| Material for the task |
-=-=-=-=-
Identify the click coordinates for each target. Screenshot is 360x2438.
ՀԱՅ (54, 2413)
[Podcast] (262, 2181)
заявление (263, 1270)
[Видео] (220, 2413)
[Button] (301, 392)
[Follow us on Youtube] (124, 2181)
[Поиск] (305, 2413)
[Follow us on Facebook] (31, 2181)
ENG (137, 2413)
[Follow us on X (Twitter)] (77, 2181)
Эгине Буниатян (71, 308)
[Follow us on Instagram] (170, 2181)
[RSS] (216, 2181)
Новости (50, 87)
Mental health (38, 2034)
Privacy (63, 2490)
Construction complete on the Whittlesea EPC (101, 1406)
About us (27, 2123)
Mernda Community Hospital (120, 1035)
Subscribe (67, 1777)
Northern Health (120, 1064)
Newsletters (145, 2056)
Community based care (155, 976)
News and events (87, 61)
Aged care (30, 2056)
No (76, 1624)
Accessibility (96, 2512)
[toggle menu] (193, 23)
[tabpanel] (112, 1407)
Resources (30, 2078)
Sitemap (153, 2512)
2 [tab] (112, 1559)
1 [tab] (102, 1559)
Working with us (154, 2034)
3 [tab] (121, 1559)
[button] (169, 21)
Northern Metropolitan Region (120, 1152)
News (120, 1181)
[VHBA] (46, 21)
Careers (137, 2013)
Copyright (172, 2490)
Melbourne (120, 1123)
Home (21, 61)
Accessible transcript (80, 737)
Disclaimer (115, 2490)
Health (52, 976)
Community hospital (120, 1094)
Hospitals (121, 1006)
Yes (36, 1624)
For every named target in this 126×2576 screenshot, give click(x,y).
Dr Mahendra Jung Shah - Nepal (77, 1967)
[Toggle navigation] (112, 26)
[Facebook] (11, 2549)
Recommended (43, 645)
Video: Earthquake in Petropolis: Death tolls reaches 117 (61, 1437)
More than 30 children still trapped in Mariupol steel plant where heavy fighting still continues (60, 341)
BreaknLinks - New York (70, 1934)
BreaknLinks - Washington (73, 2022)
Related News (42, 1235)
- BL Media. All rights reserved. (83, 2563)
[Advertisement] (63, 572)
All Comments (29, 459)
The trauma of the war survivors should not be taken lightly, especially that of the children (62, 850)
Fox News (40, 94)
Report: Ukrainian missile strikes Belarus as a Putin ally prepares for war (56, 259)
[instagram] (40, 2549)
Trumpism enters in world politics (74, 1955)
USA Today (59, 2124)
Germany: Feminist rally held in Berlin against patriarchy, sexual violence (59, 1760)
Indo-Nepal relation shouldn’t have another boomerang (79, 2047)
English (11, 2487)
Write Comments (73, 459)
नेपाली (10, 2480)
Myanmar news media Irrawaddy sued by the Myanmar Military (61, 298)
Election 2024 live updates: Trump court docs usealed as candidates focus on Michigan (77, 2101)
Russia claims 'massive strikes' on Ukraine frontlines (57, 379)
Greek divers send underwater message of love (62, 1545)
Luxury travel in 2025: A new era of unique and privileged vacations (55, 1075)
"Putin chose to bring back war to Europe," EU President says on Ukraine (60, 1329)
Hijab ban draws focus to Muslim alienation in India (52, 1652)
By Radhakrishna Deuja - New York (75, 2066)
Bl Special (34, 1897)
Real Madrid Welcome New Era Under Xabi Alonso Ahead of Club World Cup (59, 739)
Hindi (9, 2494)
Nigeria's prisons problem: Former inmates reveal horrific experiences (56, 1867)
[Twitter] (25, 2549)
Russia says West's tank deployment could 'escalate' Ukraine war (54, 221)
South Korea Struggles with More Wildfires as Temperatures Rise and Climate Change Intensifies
-=-=-=-=-
| Brief |
In your answer, reproduce every entry exactly as it was written.

| Output for this exercise |
Identify the click coordinates for each target. Screenshot is 360x2438.
ՀԱՅ (54, 2413)
[Podcast] (262, 2181)
заявление (263, 1270)
[Видео] (220, 2413)
[Button] (301, 392)
[Follow us on Youtube] (124, 2181)
[Поиск] (305, 2413)
[Follow us on Facebook] (31, 2181)
ENG (137, 2413)
[Follow us on X (Twitter)] (77, 2181)
Эгине Буниатян (71, 308)
[Follow us on Instagram] (170, 2181)
[RSS] (216, 2181)
Новости (50, 87)
Mental health (38, 2034)
Privacy (63, 2490)
Construction complete on the Whittlesea EPC (101, 1406)
About us (27, 2123)
Mernda Community Hospital (120, 1035)
Subscribe (67, 1777)
Northern Health (120, 1064)
Newsletters (145, 2056)
Community based care (155, 976)
News and events (87, 61)
Aged care (30, 2056)
No (76, 1624)
Accessibility (96, 2512)
[toggle menu] (193, 23)
[tabpanel] (112, 1407)
Resources (30, 2078)
Sitemap (153, 2512)
2 [tab] (112, 1559)
1 [tab] (102, 1559)
Working with us (154, 2034)
3 [tab] (121, 1559)
[button] (169, 21)
Northern Metropolitan Region (120, 1152)
News (120, 1181)
[VHBA] (46, 21)
Careers (137, 2013)
Copyright (172, 2490)
Melbourne (120, 1123)
Home (21, 61)
Accessible transcript (80, 737)
Disclaimer (115, 2490)
Health (52, 976)
Community hospital (120, 1094)
Hospitals (121, 1006)
Yes (36, 1624)
For every named target in this 126×2576 screenshot, give click(x,y).
Dr Mahendra Jung Shah - Nepal (77, 1967)
[Toggle navigation] (112, 26)
[Facebook] (11, 2549)
Recommended (43, 645)
Video: Earthquake in Petropolis: Death tolls reaches 117 (61, 1437)
More than 30 children still trapped in Mariupol steel plant where heavy fighting still continues (60, 341)
BreaknLinks - New York (70, 1934)
BreaknLinks - Washington (73, 2022)
Related News (42, 1235)
- BL Media. All rights reserved. (83, 2563)
[Advertisement] (63, 572)
All Comments (29, 459)
The trauma of the war survivors should not be taken lightly, especially that of the children (62, 850)
Fox News (40, 94)
Report: Ukrainian missile strikes Belarus as a Putin ally prepares for war (56, 259)
[instagram] (40, 2549)
Trumpism enters in world politics (74, 1955)
USA Today (59, 2124)
Germany: Feminist rally held in Berlin against patriarchy, sexual violence (59, 1760)
Indo-Nepal relation shouldn’t have another boomerang (79, 2047)
English (11, 2487)
Write Comments (73, 459)
नेपाली (10, 2480)
Myanmar news media Irrawaddy sued by the Myanmar Military (61, 298)
Election 2024 live updates: Trump court docs usealed as candidates focus on Michigan (77, 2101)
Russia claims 'massive strikes' on Ukraine frontlines (57, 379)
Greek divers send underwater message of love (62, 1545)
Luxury travel in 2025: A new era of unique and privileged vacations (55, 1075)
"Putin chose to bring back war to Europe," EU President says on Ukraine (60, 1329)
Hijab ban draws focus to Muslim alienation in India (52, 1652)
By Radhakrishna Deuja - New York (75, 2066)
Bl Special (34, 1897)
Real Madrid Welcome New Era Under Xabi Alonso Ahead of Club World Cup (59, 739)
Hindi (9, 2494)
Nigeria's prisons problem: Former inmates reveal horrific experiences (56, 1867)
[Twitter] (25, 2549)
Russia says West's tank deployment could 'escalate' Ukraine war (54, 221)
South Korea Struggles with More Wildfires as Temperatures Rise and Climate Change Intensifies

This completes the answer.